Can you "just hang out" with someone who's interested in you?


Guest Clairebear

Recommended Posts

Guest Clairebear

Do you think it's ok to hang out (alone) with someone who's interested in you, when you only see him/her as a friend? Even if you've made it clear that you only want to be friends, are you giving someone the wrong idea if you accept when he asks you to hang out? Basically, will he think it means I'm changing my mind? Also, if your guy friend tries to hand your hand, put his arm around you, etc when you're supposedly "just hanging out", would it be really rude to brush him off if you feel awkward? Or would that make things more awkward O.O

Link to comment
Share on other sites

Guest pandaluv

He will think you have some interest in him because you are willing to give him your time (if its just the two of you) Don't lead him on :o

Link to comment
Share on other sites

Guest Psyche81

Agreed with everyone here. Don't lead him on. Don't hang out with him one on one if you know he is interested in you and you are certain you can never reciprocate the feeling. If it's unavoidable that you must hang out, then call up your group of friends and hang out as a group. If your friends are teasing both of you because they know he likes you, then make it clear to your friends and to him that you guys are just friends. Look them and look him in the eye when you say it so that they'll all know you are serious and you mean what you say.

But I am curious....are you 100% sure there is not a chance you maybe interested in him too? Otherwise why would you post a question asking "Do you think it's ok to hang out (alone) with someone who's interested in you, when you only see him/her as a friend?" Why would you want to hang out solo with him? I mean if I only like a guy as a friend, the idea to hang out alone with him wouldn't even cross my mind, because I would usually call up a few friends together to hang out.....

Sometimes girls can get confused and uncertain about their feelings when they learn someone is interested in them. So a majority of the time girls make up the excuse that "oh I just want to be friends" and hide behind this excuse and buy time to think things over.

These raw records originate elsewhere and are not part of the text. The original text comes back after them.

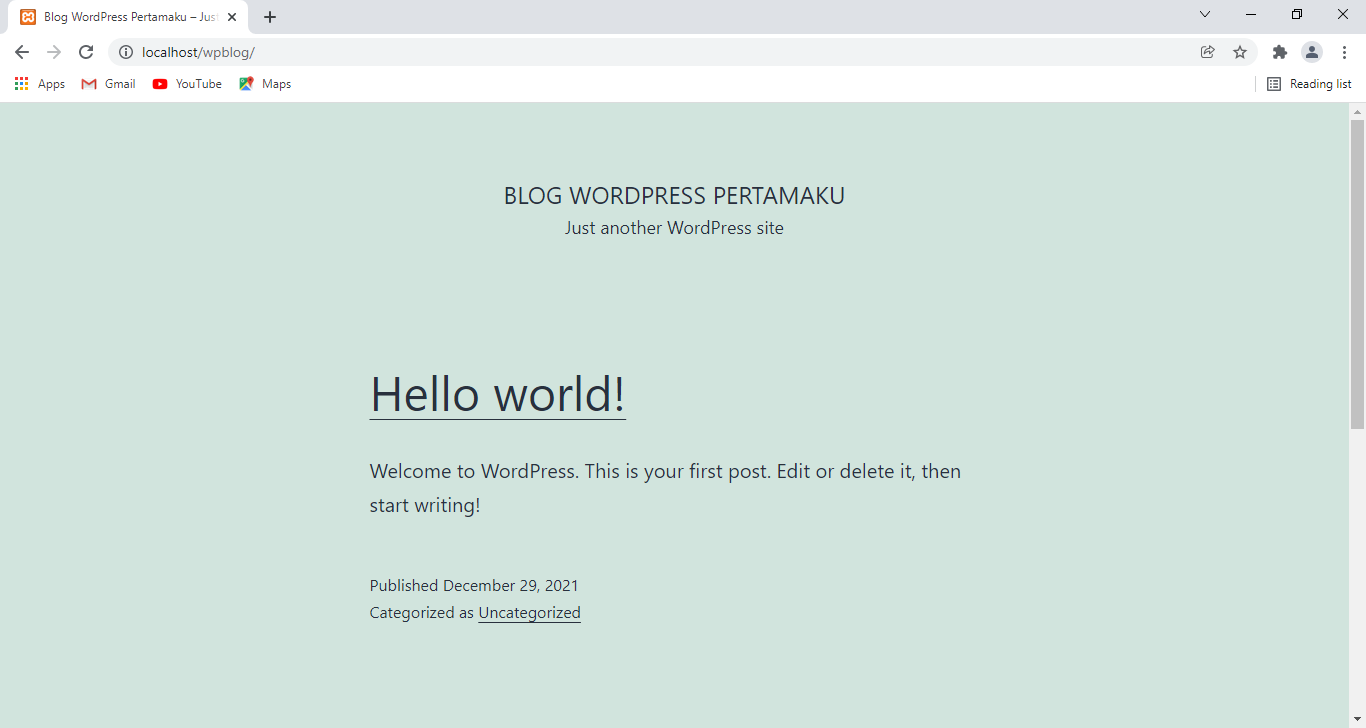
Task: Open the site information padlock icon
Action: click(126, 52)
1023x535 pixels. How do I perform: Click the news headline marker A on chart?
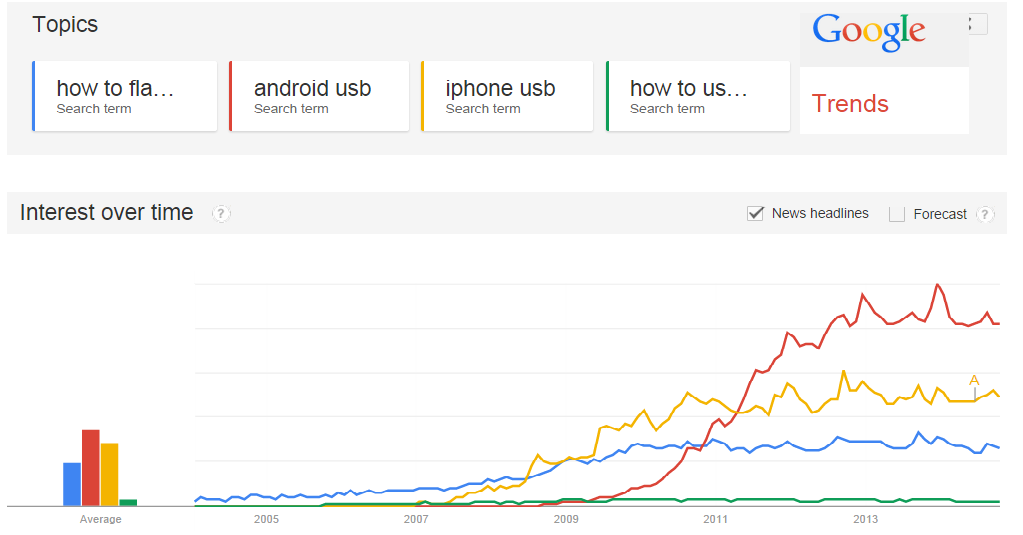[x=974, y=380]
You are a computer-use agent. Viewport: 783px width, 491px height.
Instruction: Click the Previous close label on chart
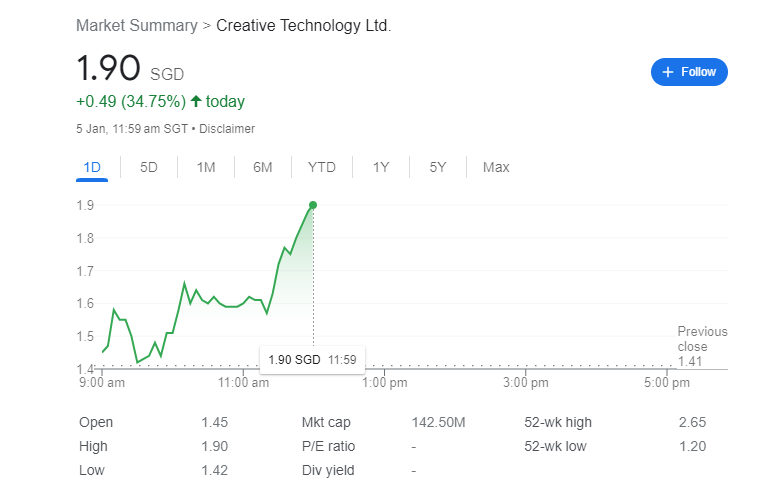click(x=702, y=339)
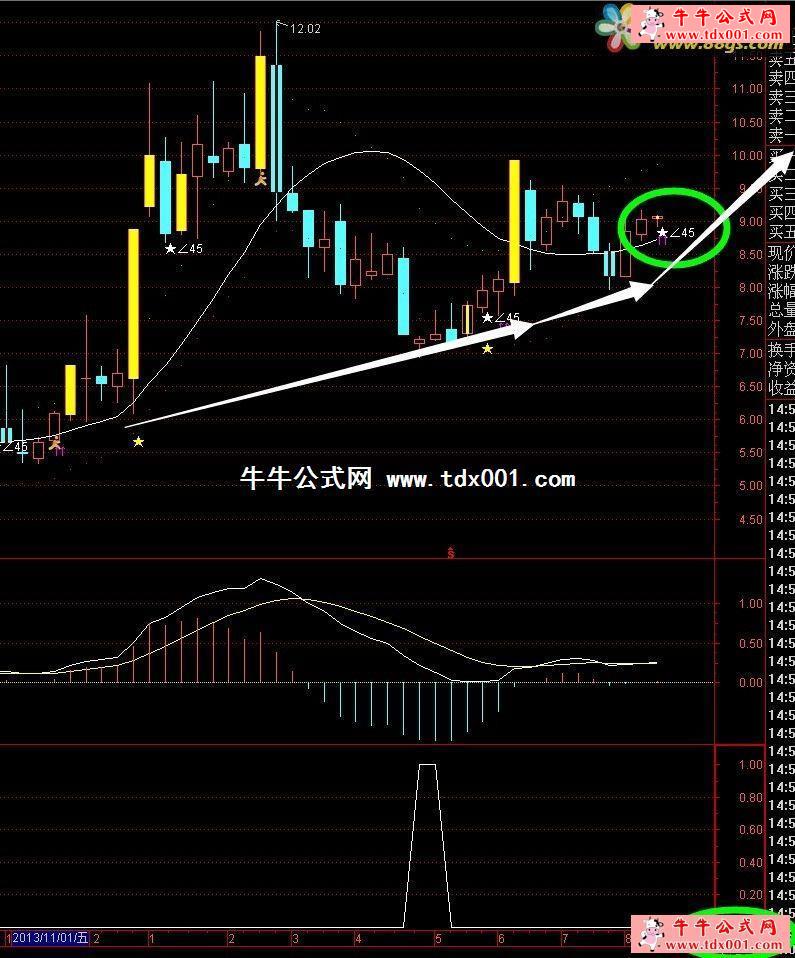Click the 总量 field in the quote panel
This screenshot has width=795, height=958.
click(781, 309)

But once the guy stops talking to you, stops showing interest in you, it maybe your turn to start chasing him......and you know, it's too late.......

Link to comment
Share on other sites

Guest roar.

But once the guy stops talking to you, stops showing interest in you, it maybe your turn to start chasing him......and you know, it's too late.......

Just wondering, do guys tend to feel this way as well?

Link to comment
Share on other sites

Guest HavenInMuse

I'm in the same situation, but he's my best friend, so it's weird if we DON'T hang out. I can tell you from my experience with him, though.

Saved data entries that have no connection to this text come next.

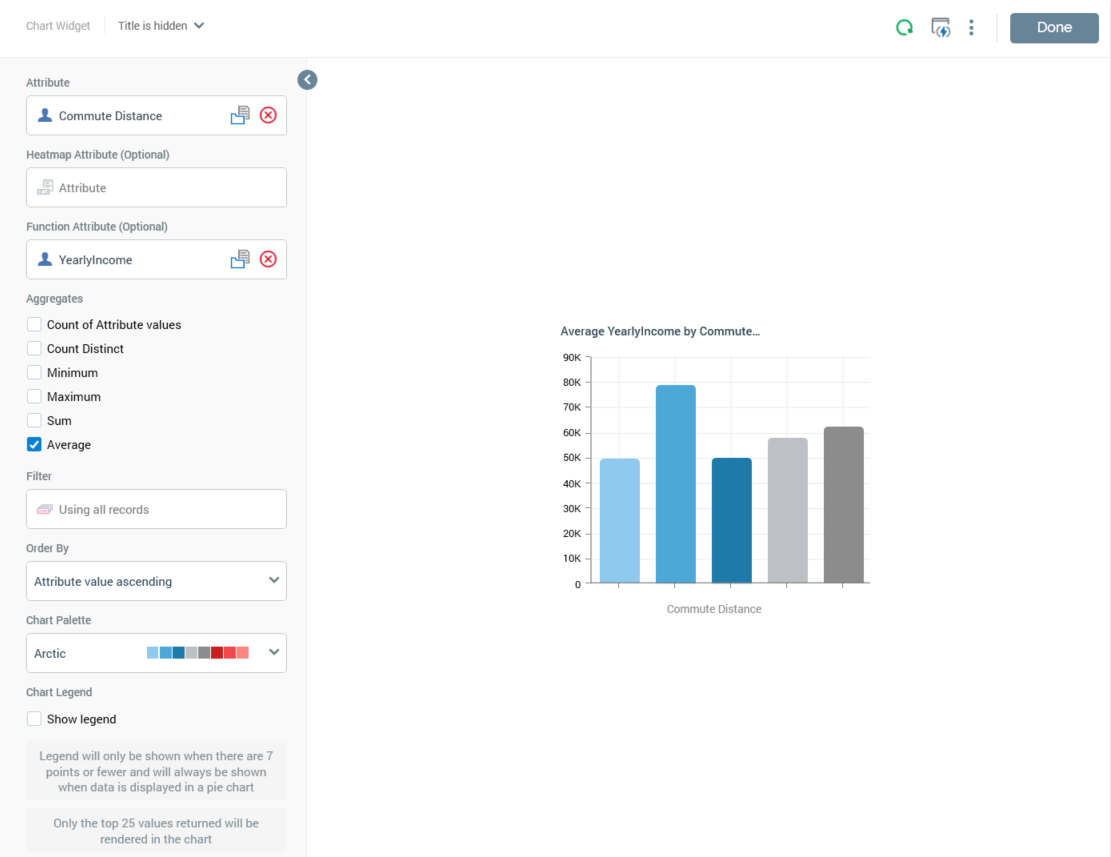Toggle the Show legend checkbox

[x=35, y=719]
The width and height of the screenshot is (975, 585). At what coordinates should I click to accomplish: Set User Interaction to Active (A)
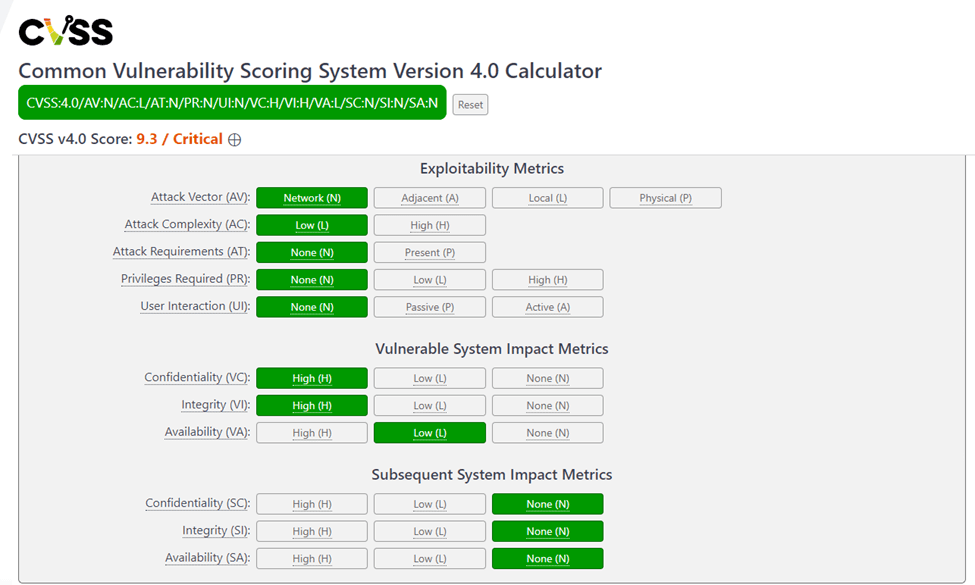pos(547,307)
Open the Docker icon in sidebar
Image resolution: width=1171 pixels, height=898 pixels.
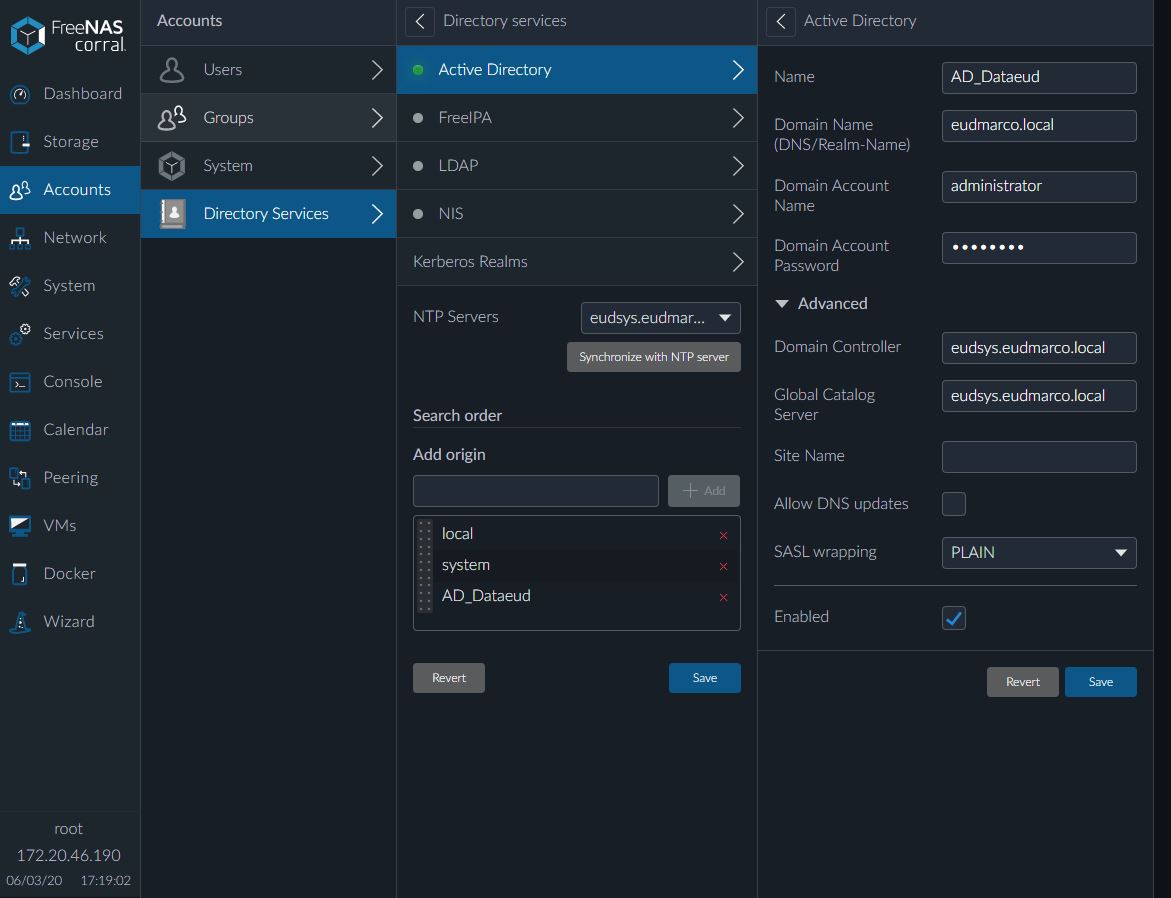point(20,574)
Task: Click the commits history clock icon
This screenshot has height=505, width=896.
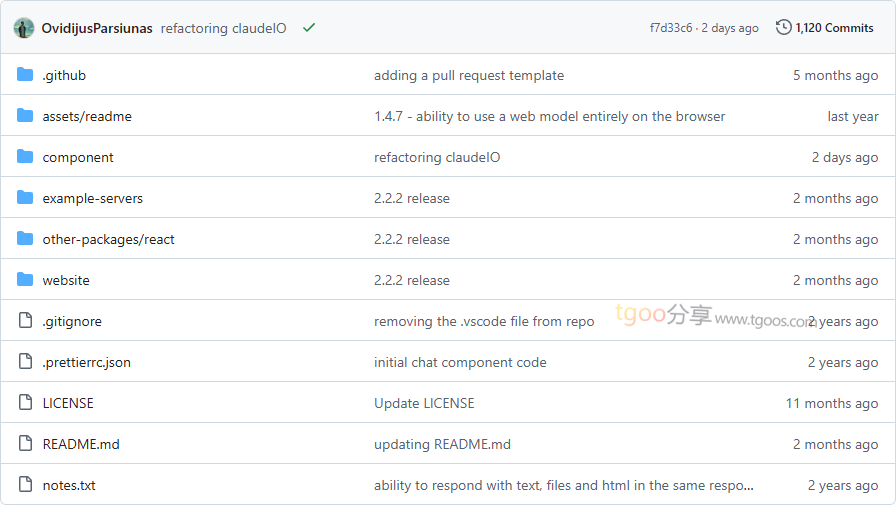Action: [783, 27]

He told me many times he loves me, and I told him I don't, and then we have a huge fight. Then we'll stop talking for a month, and we'll eventually gravitate together because we're really good friends...He will say he's gotten over me, or is going on dates with girls, which I'm happy about. We hang out again. A few times of going out with him, he will be so happy, will try to hold my hand, etc...I will reject, and we will have a huge fight again. Rinse and repeat.

It won't work. Unless you miraculously fall in love with him like in movies.

Link to comment
Share on other sites

Guest Clairebear

Agreed with everyone here. Don't lead him on. Don't hang out with him one on one if you know he is interested in you and you are certain you can never reciprocate the feeling. If it's unavoidable that you must hang out, then call up your group of friends and hang out as a group. If your friends are teasing both of you because they know he likes you, then make it clear to your friends and to him that you guys are just friends. Look them and look him in the eye when you say it so that they'll all know you are serious and you mean what you say.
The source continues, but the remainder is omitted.